When I first decided to write about rich pine I googled around to see what had already been written about the subject. There were a few articles and blog posts on rich pine-but not nearly as many as I thought there would be.

I did find an especially interesting blog post about making flowers with rich pine or fat lighter as the gentleman who wrote the post called it. He didn’t actually make flowers-he was making fire starter kits for a boy scout meeting-they just happen to look like flowers.

As soon as I saw them I knew I wanted to try to make them. You can click here to jump over and see how he made his-we used a slightly different method to make ours.

Lightered wood flowers

Luky for me-when we went on our rich pine hunt-we found several trees of rich pine with their small branches still intact-and fully formed into rich pine themsleves.

First we cut about a 5 inch length of rich pine from one of the branches-you can see the diameter was small.
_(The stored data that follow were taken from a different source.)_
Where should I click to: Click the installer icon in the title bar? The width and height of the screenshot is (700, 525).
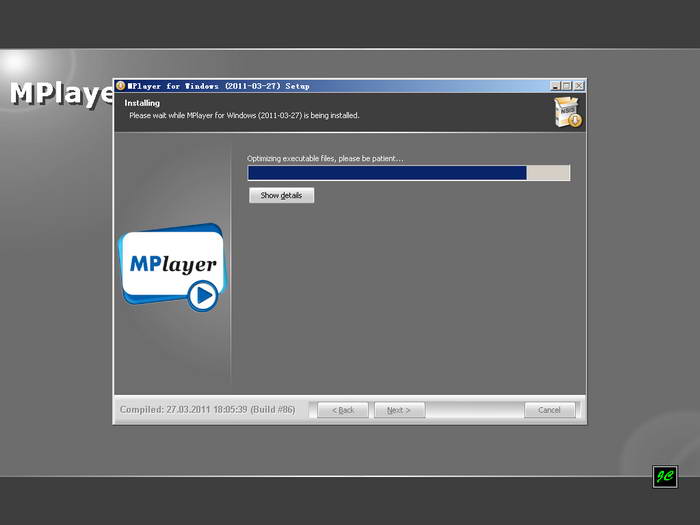[121, 86]
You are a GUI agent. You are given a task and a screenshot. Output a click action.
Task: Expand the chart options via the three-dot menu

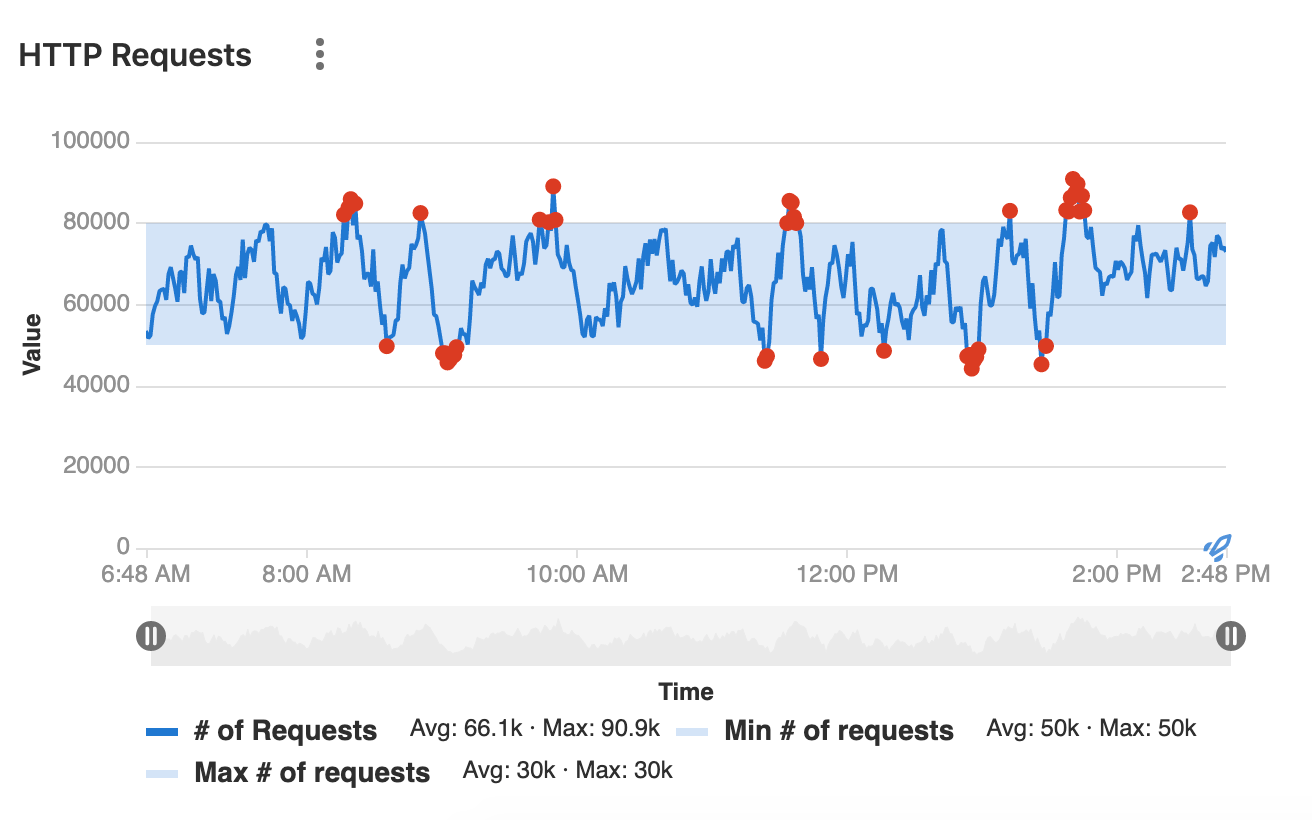(x=318, y=54)
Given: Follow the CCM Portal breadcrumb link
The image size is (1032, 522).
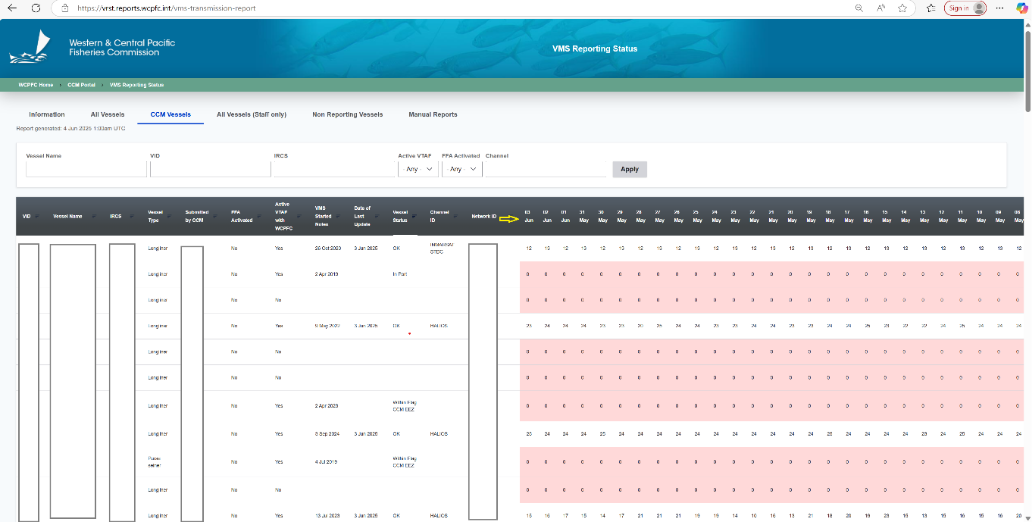Looking at the screenshot, I should 81,85.
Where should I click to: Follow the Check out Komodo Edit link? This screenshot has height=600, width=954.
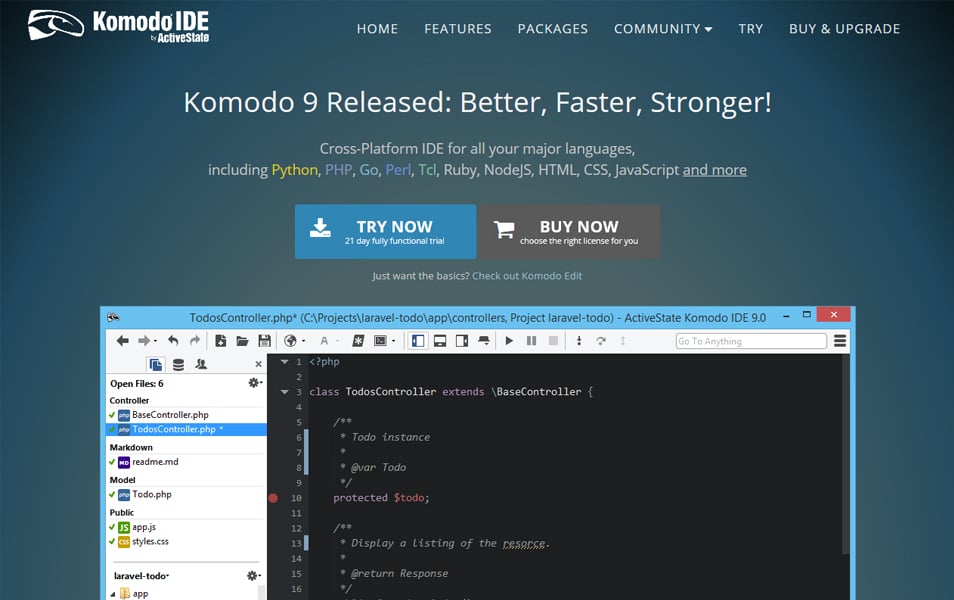pyautogui.click(x=526, y=276)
Making fire starter flowers from rich pine

The Deer Hunter carefully shaved all the outer bark from the piece. We tried using the method from the blog post I found-but all our ‘petals’ kept falling off. The Deer Hunter came up with the idea of carefully starting at the top of the piece and pulling the shavings toward you-stopping about half way down the length of wood.

Flower fire starters from fat wood

As you pull the shavings-turn the piece as you go-pulling shavings from all sides. Eventually the top piece will sharpen into a point and fall or break off easily leaving the flower behind. The top piece can be used as a fire starter as well.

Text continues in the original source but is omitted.